__Record set__:
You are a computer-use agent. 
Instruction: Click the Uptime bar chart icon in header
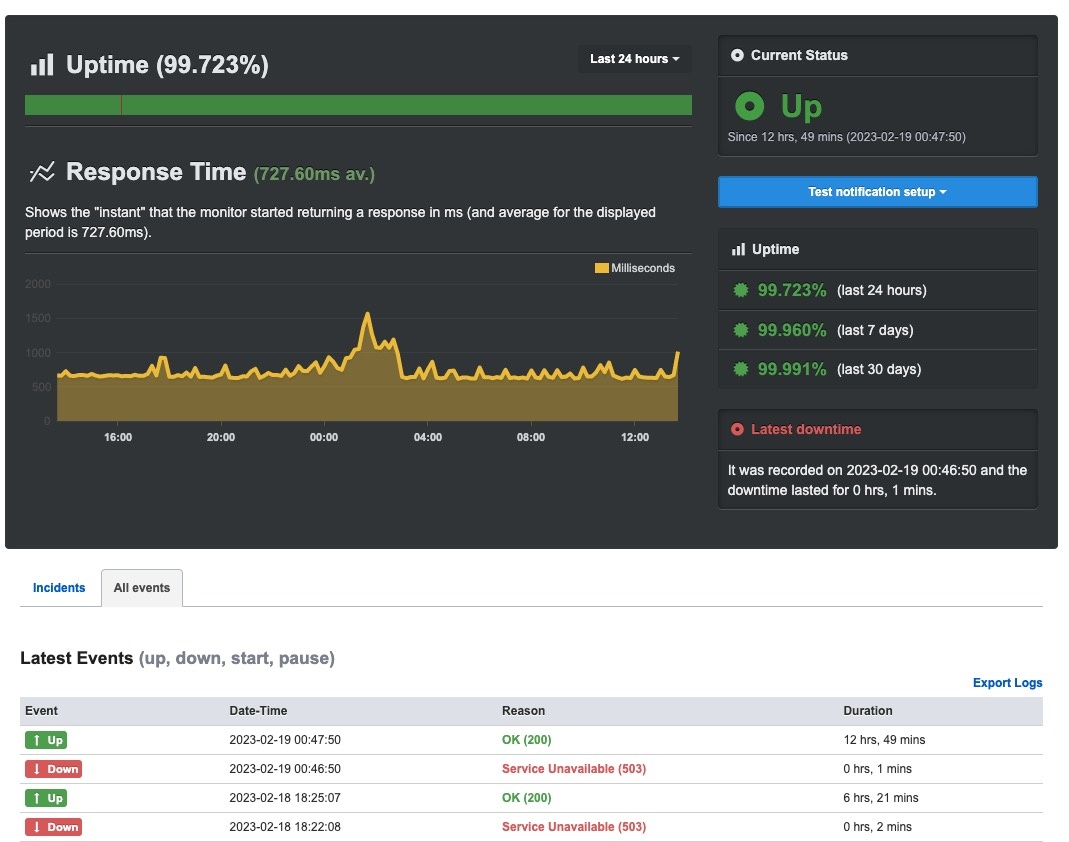(41, 66)
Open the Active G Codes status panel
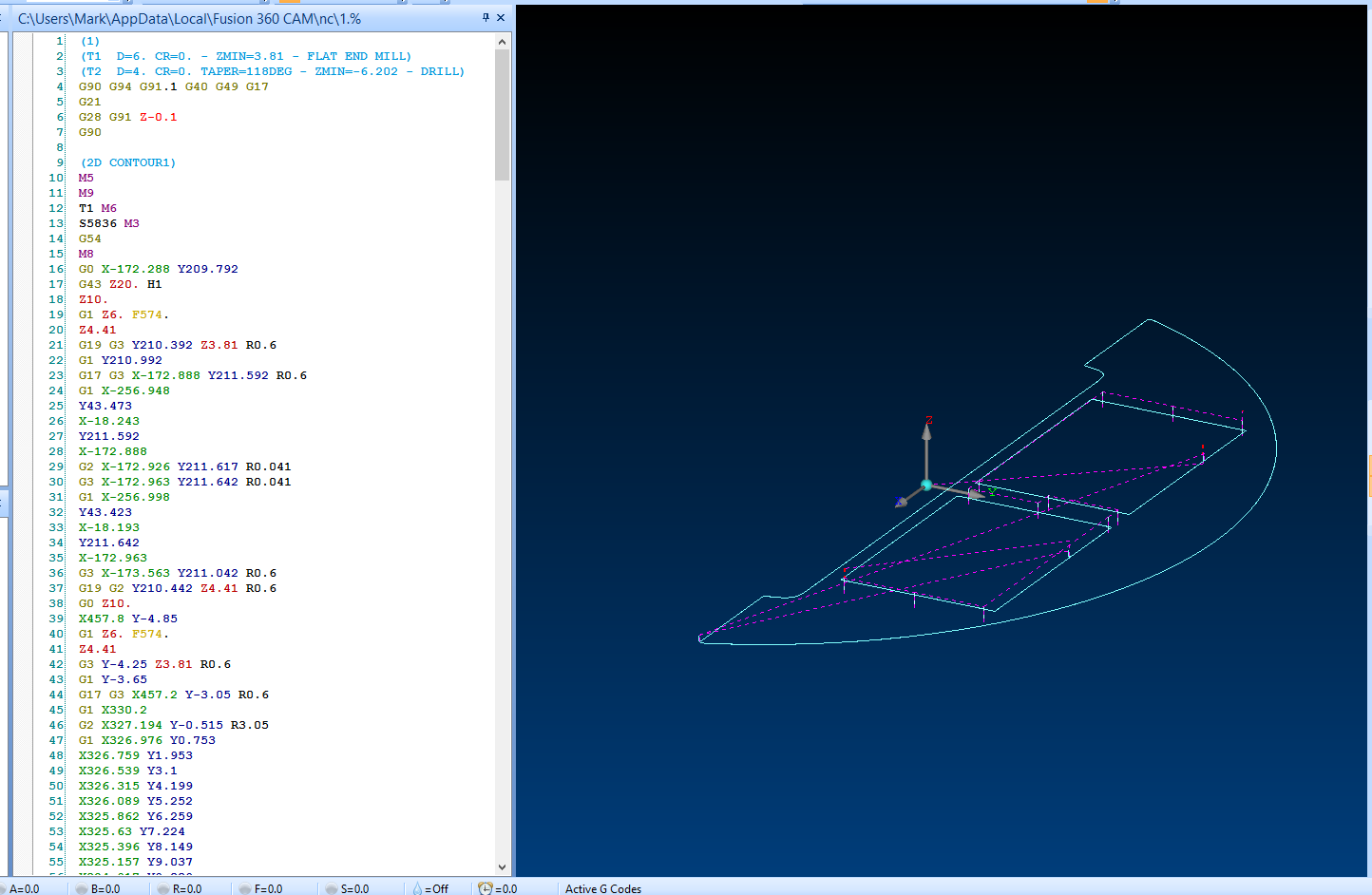The image size is (1372, 895). pyautogui.click(x=602, y=888)
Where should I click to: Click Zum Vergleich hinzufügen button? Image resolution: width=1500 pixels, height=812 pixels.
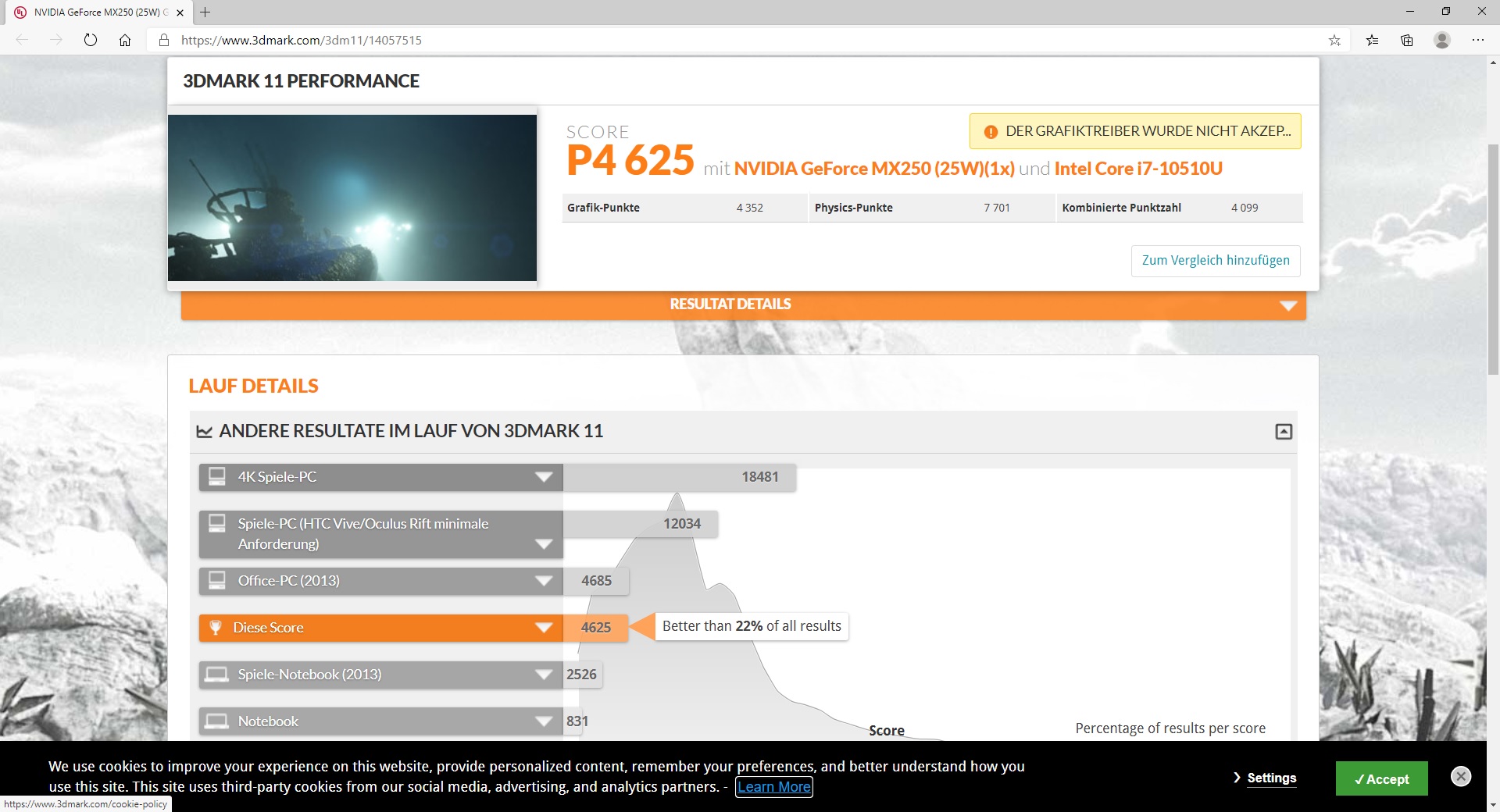point(1215,261)
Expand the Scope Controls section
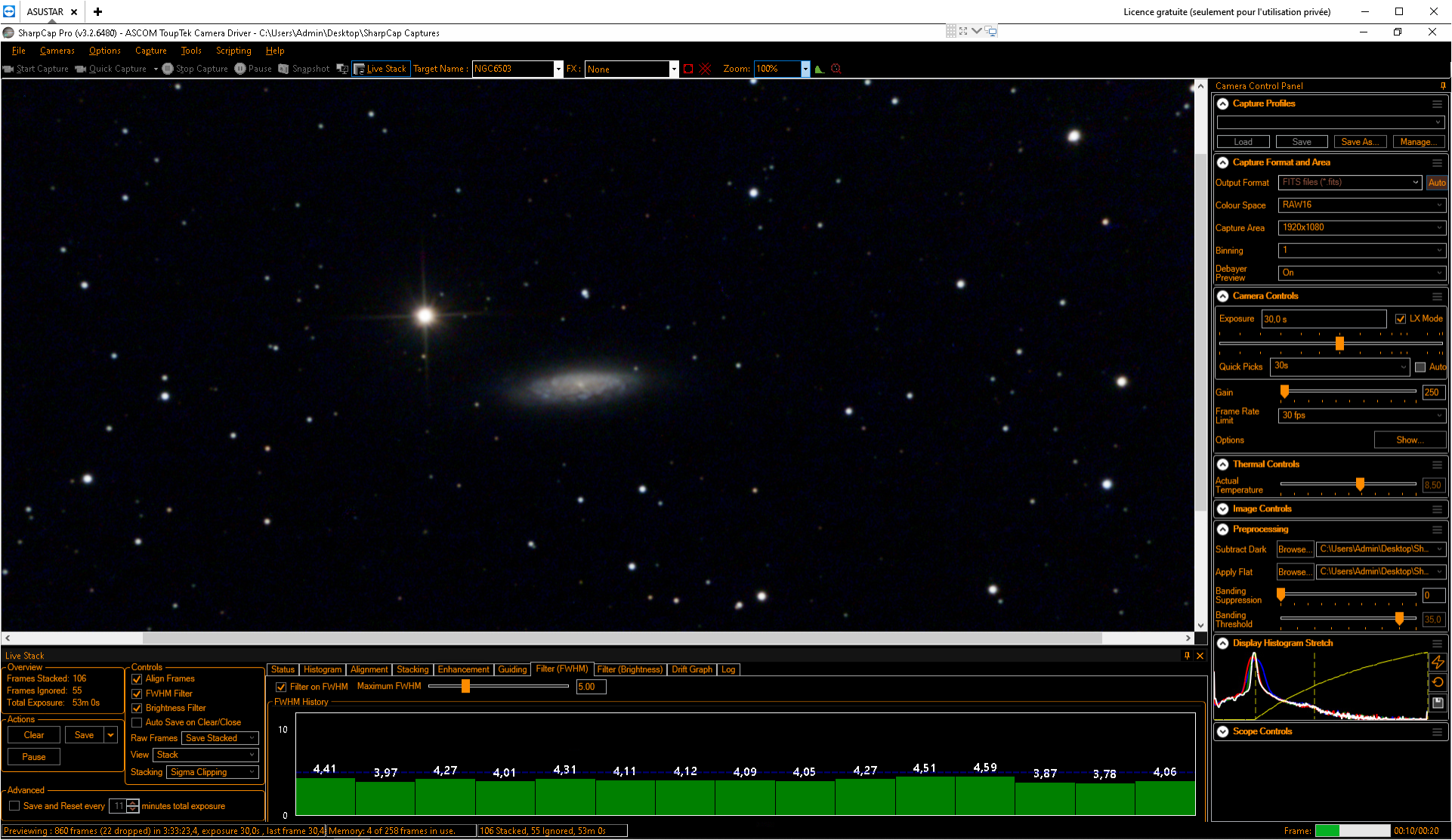1452x840 pixels. 1222,731
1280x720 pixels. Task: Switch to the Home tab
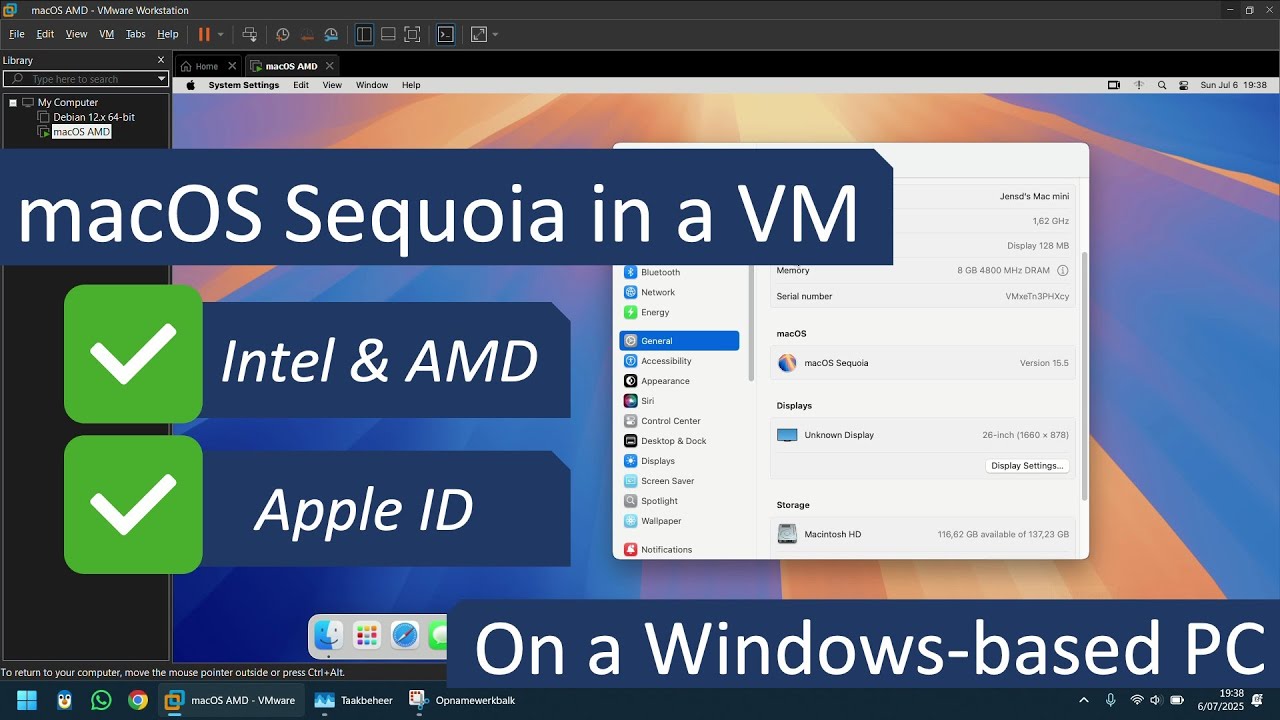207,64
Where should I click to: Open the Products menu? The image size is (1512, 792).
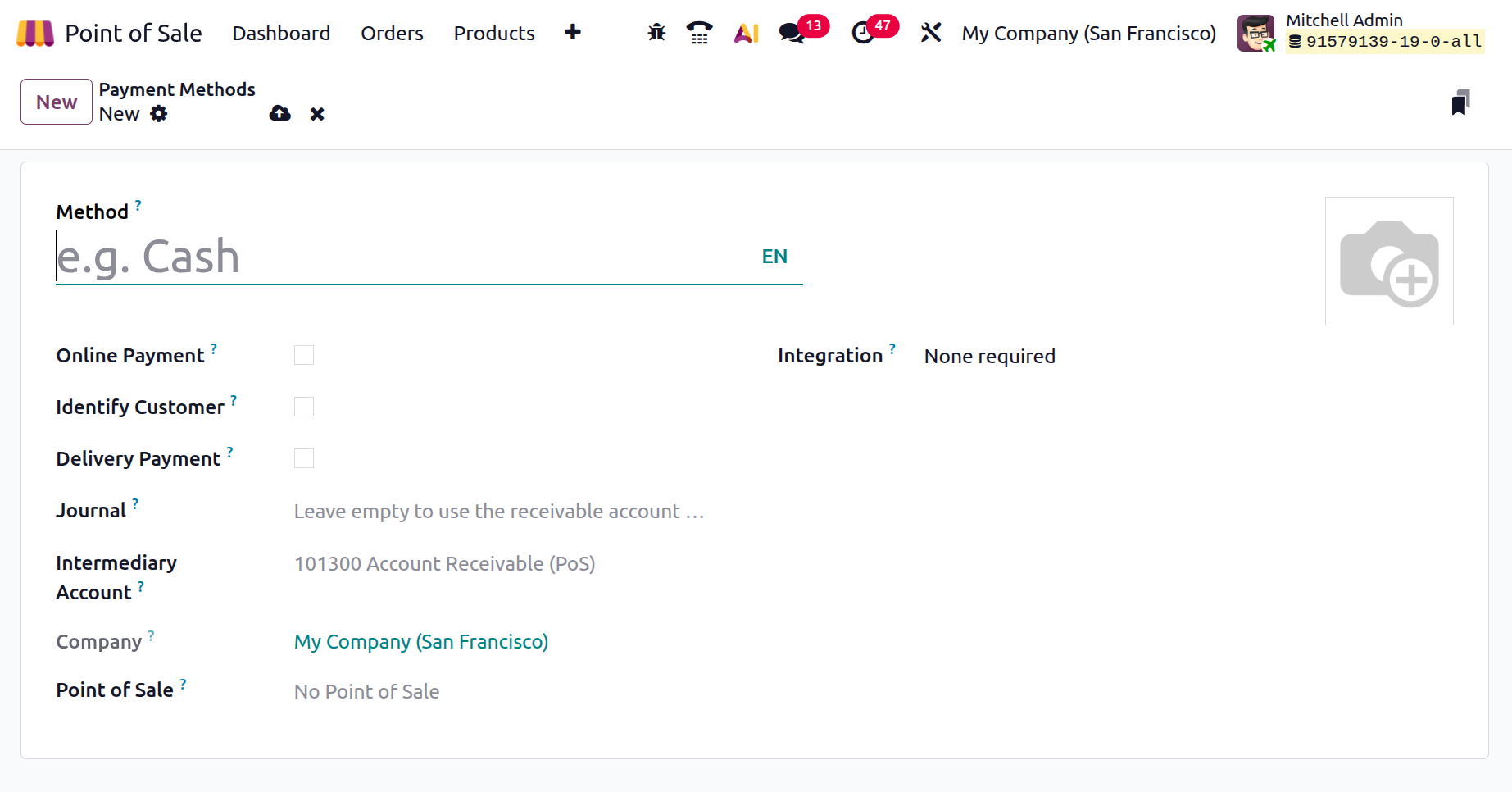click(x=494, y=34)
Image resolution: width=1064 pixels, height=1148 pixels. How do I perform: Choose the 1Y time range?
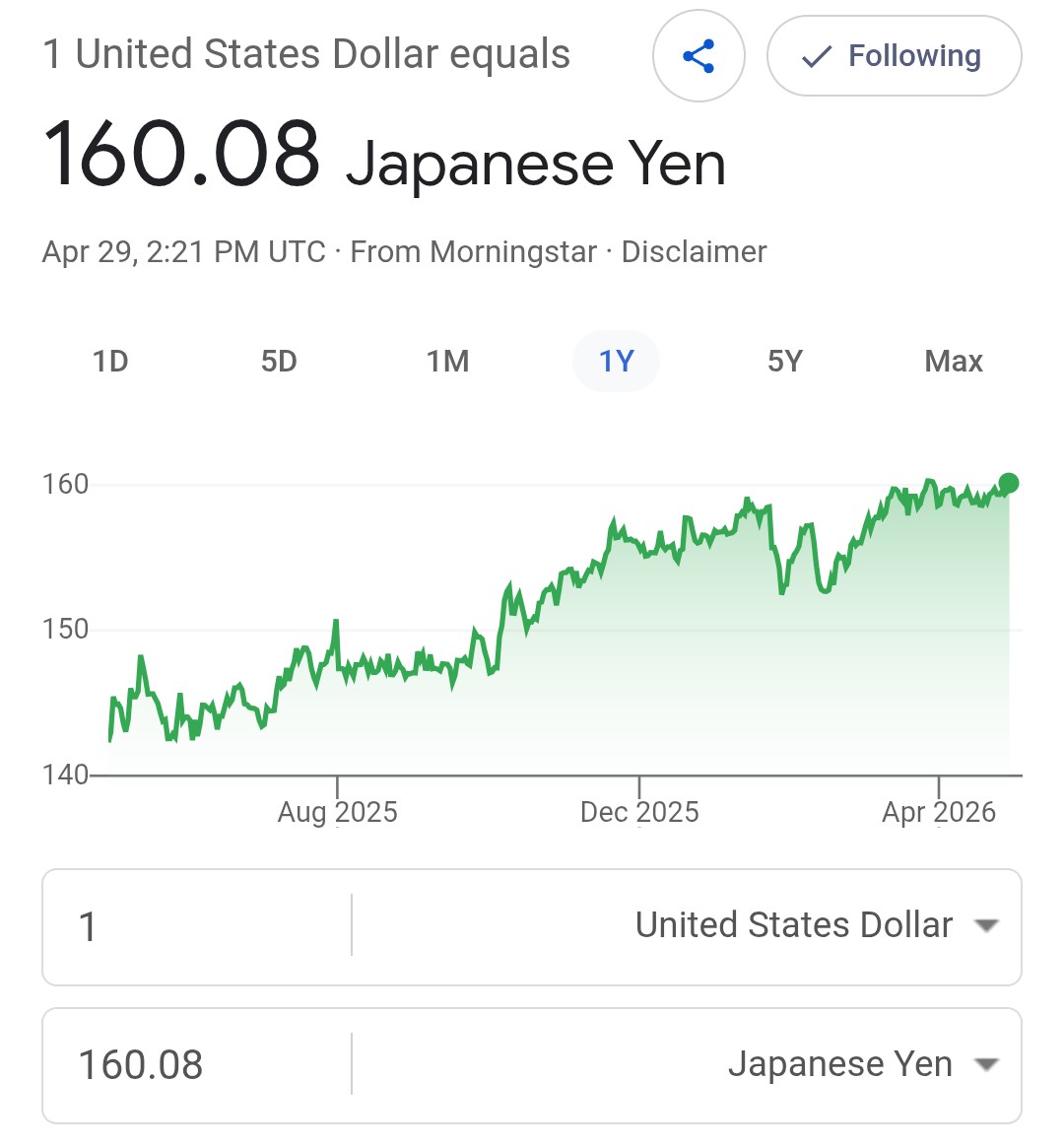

__Requirement__:
Copying starts at the line containing "1280x720 pixels. Task: Switch to the Home tab" and ends at the last line of the material above; repeat only those lines exactly and omit the pictures.

__Solved problem__:
1280x720 pixels. Task: Switch to the Home tab
207,64
Where should I click to: Open the Products menu? The image size is (1512, 792).
click(x=494, y=34)
Image resolution: width=1064 pixels, height=1148 pixels. How do I perform: Choose the 1Y time range?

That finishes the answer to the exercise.